En 30 años Chile pasó de 273 mil bebés al año a 135 mil: qué está pasando
En 1994, en Chile nacían más de 273 mil bebés al año. En 2025, esa cifra cayó a 146 mil. No hubo guerra, ni epidemia, ni catástrofe.
Fue una decisión colectiva, tomada de a una persona a la vez, durante tres décadas seguidas. Y los datos del INE demuestran que la tendencia no se está frenando. Un número que lo dice todo La Tasa Global de Fecundidad, que mide cuántos hijos tiene en promedio una mujer a lo largo de su vida, cayó de 5,4 hijos por mujer en 1960 a 1,03 en 2024.
Para que una población se mantenga estable en el tiempo, esa tasa necesita estar en 2,1. Chile está muy por debajo de ese umbral, y según especialistas, sigue bajando. Para entender la magnitud: en enero de 2010 nacían más de 21 mil bebés en Chile.
En enero de 2026, nacieron 12. 717. En el mismo mes, mismo país, 16 años después, casi 9 mil bebés menos.

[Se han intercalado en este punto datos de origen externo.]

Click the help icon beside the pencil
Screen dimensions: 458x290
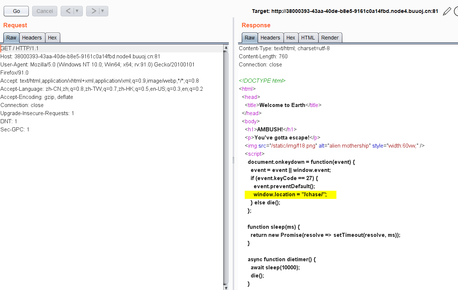click(x=456, y=11)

No es solo que la gente no quiera hijos Reducir esto a “la juventud de hoy no quiere tener hijos” es quedarse en la superficie. Lo que muestran los estudios es más complejo. Las mujeres no están renunciando a la maternidad, en muchos casos la están postergando: el grupo de edad con más nacimientos en Chile hoy es el de madres entre 30 y 34 años, no el de 20 a 24 como ocurría hace dos décadas.

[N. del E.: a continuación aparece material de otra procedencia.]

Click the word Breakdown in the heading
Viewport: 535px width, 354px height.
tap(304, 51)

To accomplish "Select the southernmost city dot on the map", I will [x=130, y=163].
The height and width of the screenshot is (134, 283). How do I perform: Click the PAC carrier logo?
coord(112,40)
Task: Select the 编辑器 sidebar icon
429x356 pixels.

Un estudio del Ministerio de Hacienda publicado en 2025 identificó los factores que más pesan en la decisión de no tener hijos o de tener menos: la inestabilidad laboral, el costo de la vivienda, la dificultad para conciliar trabajo y cuidado, y la distribución desigual de las responsabilidades domésticas entre hombres y mujeres. En palabras simples, muchas personas quieren tener hijos pero sienten que las condiciones no están dadas para hacerlo bien. Una ginecóloga de la Asociación Ginecólogas Chile lo planteó así al ser consultada por este fenómeno: no se trata de un problema médico ni moral, sino de un indicador social.
La baja natalidad es el reflejo de cómo está funcionando, o no funcionando, la sociedad para sostener la vida familiar. Lo que sí cambió y es un logro Hay un dato en esta historia que no es negativo: los embarazos en adolescentes menores de 19 años cayeron cerca de un 80% en la última década. Eso es un avance en salud pública y en autonomía de las mujeres jóvenes sobre sus propios cuerpos y proyectos de vida.
El problema no es que las jóvenes tengan menos hijos, es que nadie está teniendo los suficientes para sostener el relevo generacional. Qué viene si esto no cambia Chile está envejeciendo más rápido que casi cualquier otro país de América Latina. Menos nacimientos significa, en el mediano plazo, menos trabajadores activos, más presión sobre el sistema de pensiones y de salud, y comunas que empezarán a vaciarse.
Varias clínicas ya han cerrado sus servicios de maternidad en los últimos años, simplemente porque la demanda no justifica mantenerlos. La pregunta que queda abierta no es si esto es un problema. Es si Chile está dispuesto a crear las condiciones reales para que tener hijos no se sienta como una decisión irresponsable.